* _Data for processing_
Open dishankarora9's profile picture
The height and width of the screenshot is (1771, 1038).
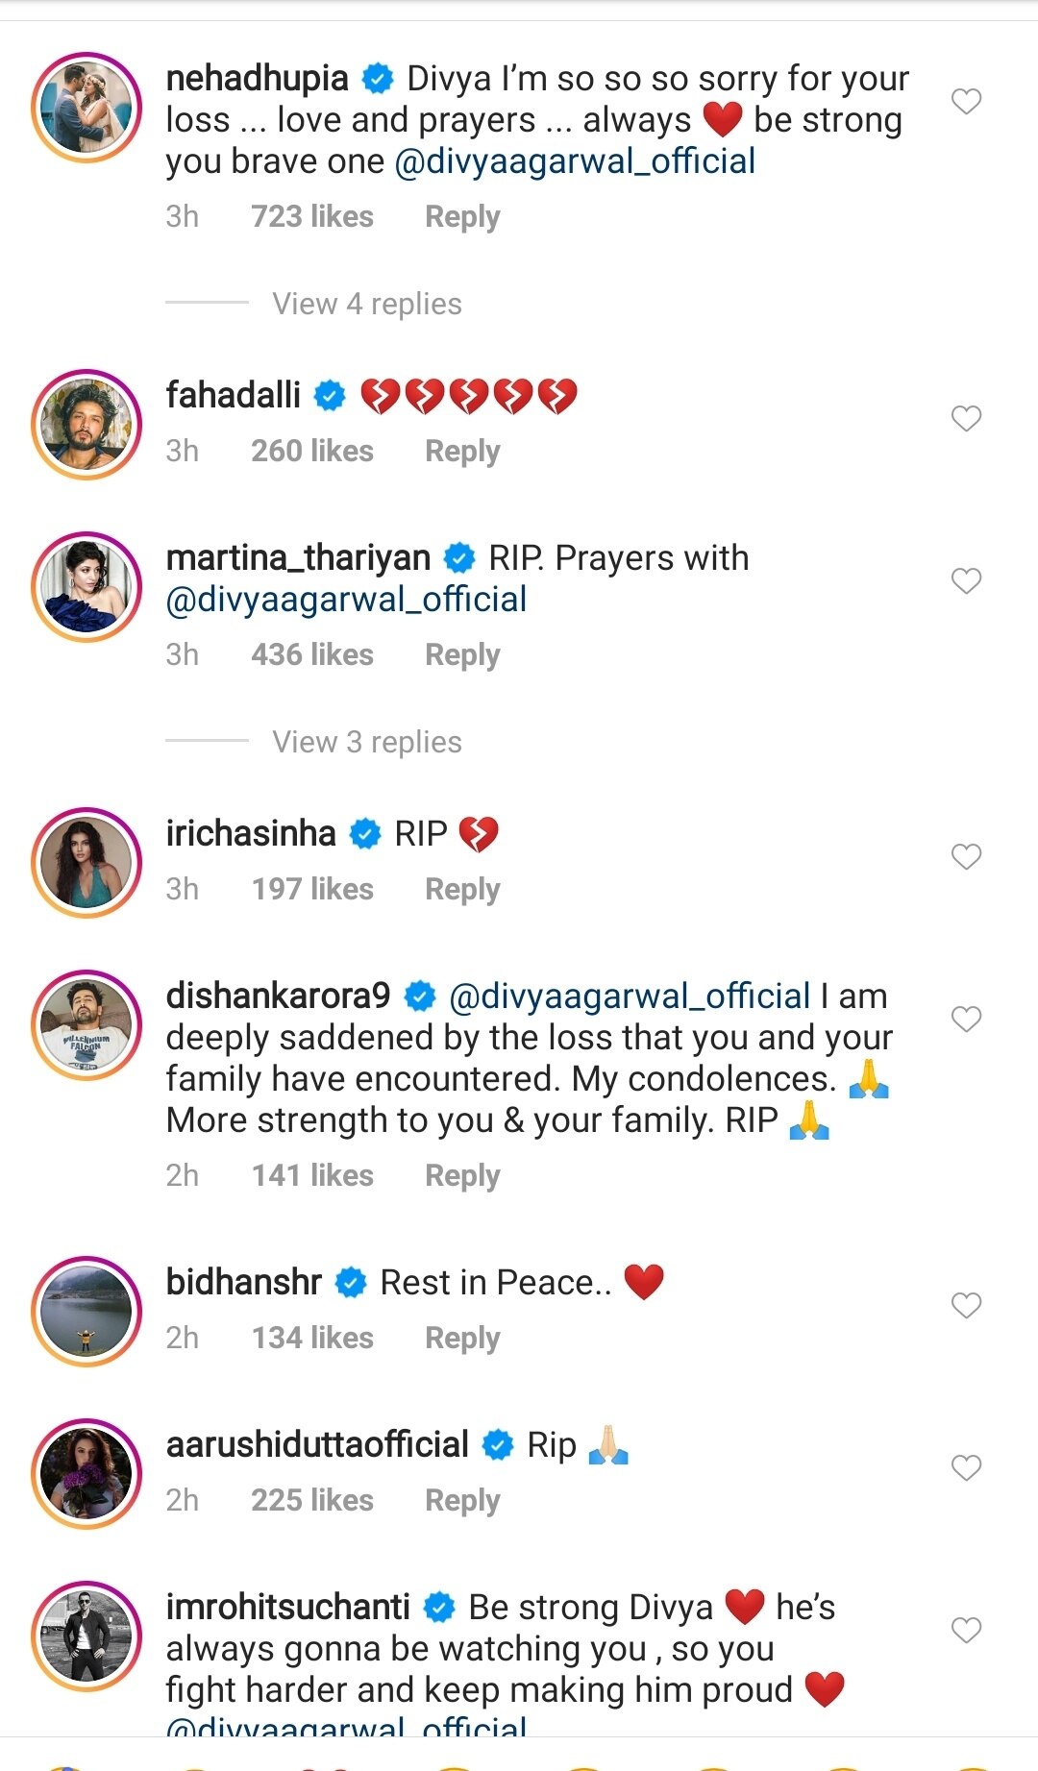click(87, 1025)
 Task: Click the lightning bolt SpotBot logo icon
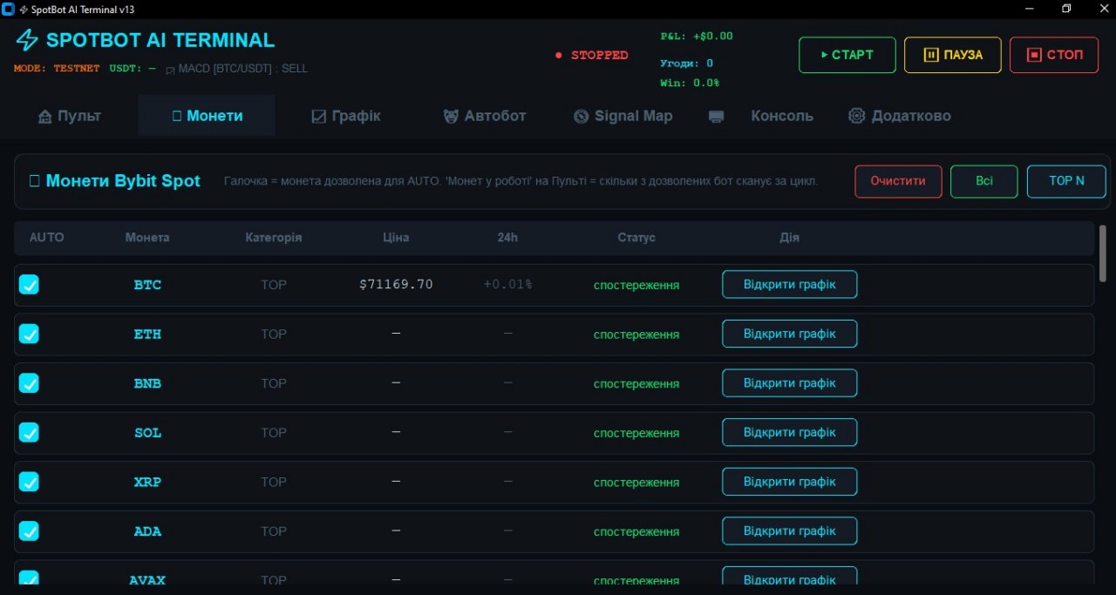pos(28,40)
...
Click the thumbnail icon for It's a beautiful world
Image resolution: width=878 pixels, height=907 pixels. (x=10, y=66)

* _Directions_
Rewrite everything from the line containing "Click the thumbnail" down to the line containing "Image resolution: width=878", both included, as a Markdown table with the columns Row and Entry. Number each line and skip any blank ones.

* _Response to this task_
| Row | Entry |
|---|---|
| 1 | Click the thumbnail icon for It's a beautiful world |
| 2 | Image resolution: width=878 pixels, height=907 pixels. (x=10, y=66) |